E por que dizer que não me indigno com as denúncias de Xuri?

Foto de .v1ctor.
Foto de Victor no Flickr em CC, alguns direitos reservados.

Os casos e dados acima relatados mostram uma realidade doente: maus tratos, condições precárias, sistema penal e penintenciário mal gerido, falido e guiado pela política do encarceramento, mostram o reflexo da constante opção por um Estado Penal Policial, de uma política de Segurança Pública militarizada, violenta e seletiva ou, como disse o Presidente da OAB-ES, Homero Mafra, de um tempo de “aceitação de um pacto velado das violações constitucionais, onde a preocupação não é com a construção de uma sociedade mais justa mas, sim, com uma sociedade mais segura – como se a construção da segurança não passasse por uma melhor distribuição de renda, pela melhoria na educação, pelo acesso, enfim, aos bens mais elementares da vida”.

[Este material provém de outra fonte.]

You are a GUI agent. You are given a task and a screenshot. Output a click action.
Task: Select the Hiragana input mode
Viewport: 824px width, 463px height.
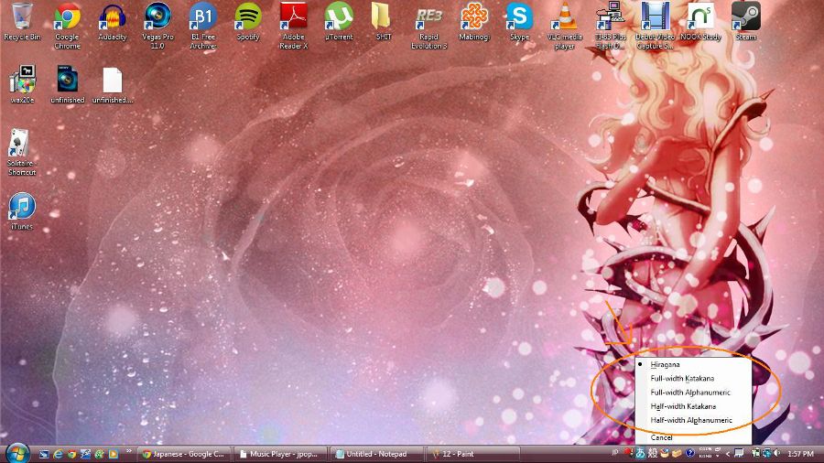666,364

As violações dos direitos dos presos viraram cotidiano. A seletividade do sistema que coloca nas prisões os jovens negros e pobres também. E nada disso parece causar espanto. O que se faz quando a rotina é doente? Quando a patologia se torna a própria fisiologia do sistema? O que se faz quando o discurso corrente e midiático se esquece desses dados? O que se faz quando o discurso corrente e midiático se esquece dessas pessoas? Quando a resposta do Estado está mais voltada para a proteção da “sociedade” do que com esses homens torturados?

Nessa opção pelo estado penal policial, mais jovens negros e pobres são presos, torturados, excluídos e mortos. O discurso produzido de que a sociedade está cada vez mais violenta e que o debate da segurança pública é fundamental cria e fomenta o medo. Num ciclo cruel, os amedrontados demandam mais controle, mais repressão, mais violência e aqueles verdadeiros vitimados pelo ciclo da violência são novamente presos, torturados, excluídos e mortos. E assim tem sido nessa sociedade herdeira da escravidão.

Xuri não me causa indignação: causa repulsa, desespero, nojo, indignação, tristeza, desalento. Indignados deveríamos estar já há muito tempo. Mas se nos acostumamos com essa rotina doente, se estamos anestesiados, quanto mal podemos suportar antes que algo seja efetivamente alterado?